As more cities begin to do away with the cash bail practice, some federal legislators are taking notice. Senators Kamala Harris (D-Calif.) and Cory Booker (D-N.J.) have voiced similar concerns regarding the problems of money bail in the Senate. In September 2017, Harris joined with Republican Senator Rand Paul (R-Ky.) on the Pretrial Integrity and Safety Act. The bill would overhaul America’s bail system just as Rep. Davis’ legislation hopes to do.
A May 2017 report by Color of Change and the ACLU entitled, “Selling Off Our Freedom: How Insurance Corporations Have Taken Over Our Bail System,” outlined the for-profit incentives behind the bail system in America.
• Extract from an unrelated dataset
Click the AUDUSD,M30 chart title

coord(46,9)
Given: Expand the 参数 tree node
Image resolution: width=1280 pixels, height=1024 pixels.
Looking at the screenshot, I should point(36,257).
The report revealed that there are fewer than 10 companies involved in the administration of over $14 billion in bonds posted by for-profit bail each year.
The bail industry collects approximately $2 billion in profit, annually.
“The result of bail corporations’ control is that millions of people are no longer free: people stuck in jail and families stuck in debt to create profit for these corporations,” the report read. The study also pointed out that, “the national median for bail for a felony arrest is now $10,000, while the Federal Reserve has found that nearly half of Americans would be unable to pay for an unexpected expense of $400.”
The United States remains number one in the world in the rate of incarceration, with over two million people behind bars, in large part, because poor people are unable to pay their way out of incarceration. The money bail system disproportionately impacts the poor. There are currently over 43 million Americans living under the poverty line; nearly 30 percent of African Americans live in poverty.
“The original purpose of bail was to serve as an incentive to return to court when a person is arrested, released, and their case proceeds. However, the current money bail system has little to do with this original intent…people with money can almost always buy their way to freedom, regardless of the charges against them,” wrote ACLU Deputy National Political Director Udi Ofer on December 11, 2017.
Rep. Davis has continued to focus on justice reform issues during his 20 years in Congress. Davis’ “Second Chance Act” was signed into law by President George W. Bush in 2007. The legislation assisted formerly incarcerated individuals to successfully re-enter society.
In November 2016, after his 15-year-old grandson was murdered in Chicago, Rep. Davis pushed for more funding for neighborhoods struggling with poverty. His focus was on the “10-20-30” policy proposed by South Carolina Rep. Jim Clyburn. The “10-20-30” plan would focus cash on 10 percent of all government funding to be allocated to areas where 20 percent of the residents have lived in poverty for over 30 years.